**Problem description**: Review the material line by line. Identify and copy every line that contains the string "agent".

--- START ---

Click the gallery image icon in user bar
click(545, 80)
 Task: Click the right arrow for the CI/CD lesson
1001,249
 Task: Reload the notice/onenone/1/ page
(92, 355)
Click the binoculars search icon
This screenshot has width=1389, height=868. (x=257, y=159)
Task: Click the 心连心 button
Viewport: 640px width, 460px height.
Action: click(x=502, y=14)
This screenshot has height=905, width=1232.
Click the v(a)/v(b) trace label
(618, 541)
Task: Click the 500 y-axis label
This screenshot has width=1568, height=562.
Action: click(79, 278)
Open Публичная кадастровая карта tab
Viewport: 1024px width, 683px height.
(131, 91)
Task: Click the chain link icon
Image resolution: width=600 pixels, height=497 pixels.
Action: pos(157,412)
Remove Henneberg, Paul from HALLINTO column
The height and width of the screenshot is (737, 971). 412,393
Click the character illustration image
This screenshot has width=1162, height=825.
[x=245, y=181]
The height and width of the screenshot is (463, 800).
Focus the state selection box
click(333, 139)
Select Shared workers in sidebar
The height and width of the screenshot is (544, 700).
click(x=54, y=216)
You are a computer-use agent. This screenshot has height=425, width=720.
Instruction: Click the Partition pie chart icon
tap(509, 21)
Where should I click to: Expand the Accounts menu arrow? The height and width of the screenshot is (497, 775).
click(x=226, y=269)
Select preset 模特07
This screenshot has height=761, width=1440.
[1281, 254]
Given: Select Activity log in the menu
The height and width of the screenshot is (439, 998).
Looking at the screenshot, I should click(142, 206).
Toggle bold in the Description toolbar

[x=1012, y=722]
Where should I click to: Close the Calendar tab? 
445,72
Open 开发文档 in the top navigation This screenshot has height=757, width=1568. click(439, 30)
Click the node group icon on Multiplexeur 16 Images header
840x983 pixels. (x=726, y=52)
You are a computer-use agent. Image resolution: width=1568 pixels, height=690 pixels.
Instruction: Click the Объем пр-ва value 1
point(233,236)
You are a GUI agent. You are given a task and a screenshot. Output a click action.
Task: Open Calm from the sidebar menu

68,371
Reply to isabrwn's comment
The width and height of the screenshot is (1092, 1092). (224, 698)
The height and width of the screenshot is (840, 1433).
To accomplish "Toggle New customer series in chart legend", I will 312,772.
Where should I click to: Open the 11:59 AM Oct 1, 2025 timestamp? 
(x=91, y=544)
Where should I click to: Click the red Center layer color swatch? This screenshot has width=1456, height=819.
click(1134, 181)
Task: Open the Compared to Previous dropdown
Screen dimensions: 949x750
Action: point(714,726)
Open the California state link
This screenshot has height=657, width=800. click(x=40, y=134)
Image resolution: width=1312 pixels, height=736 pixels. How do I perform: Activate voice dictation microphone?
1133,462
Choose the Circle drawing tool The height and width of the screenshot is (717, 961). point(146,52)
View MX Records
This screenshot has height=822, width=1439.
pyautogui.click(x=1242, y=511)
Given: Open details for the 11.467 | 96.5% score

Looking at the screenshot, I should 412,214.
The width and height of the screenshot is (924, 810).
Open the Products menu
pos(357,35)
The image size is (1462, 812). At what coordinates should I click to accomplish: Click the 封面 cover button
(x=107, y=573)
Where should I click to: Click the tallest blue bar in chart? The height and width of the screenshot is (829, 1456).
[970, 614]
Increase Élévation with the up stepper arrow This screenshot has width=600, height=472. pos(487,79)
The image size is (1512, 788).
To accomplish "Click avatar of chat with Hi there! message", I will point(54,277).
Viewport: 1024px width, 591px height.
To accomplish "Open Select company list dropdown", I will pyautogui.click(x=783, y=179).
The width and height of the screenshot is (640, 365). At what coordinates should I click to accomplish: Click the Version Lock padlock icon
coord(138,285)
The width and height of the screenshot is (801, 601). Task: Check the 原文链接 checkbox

--- END ---

**Reply to the exercise**:
You are a computer-use agent. This screenshot has height=425, width=720.
You are a computer-use agent. Image resolution: width=1568 pixels, height=690 pixels.
You are a GUI agent. You are given a task and a screenshot. Output a click action.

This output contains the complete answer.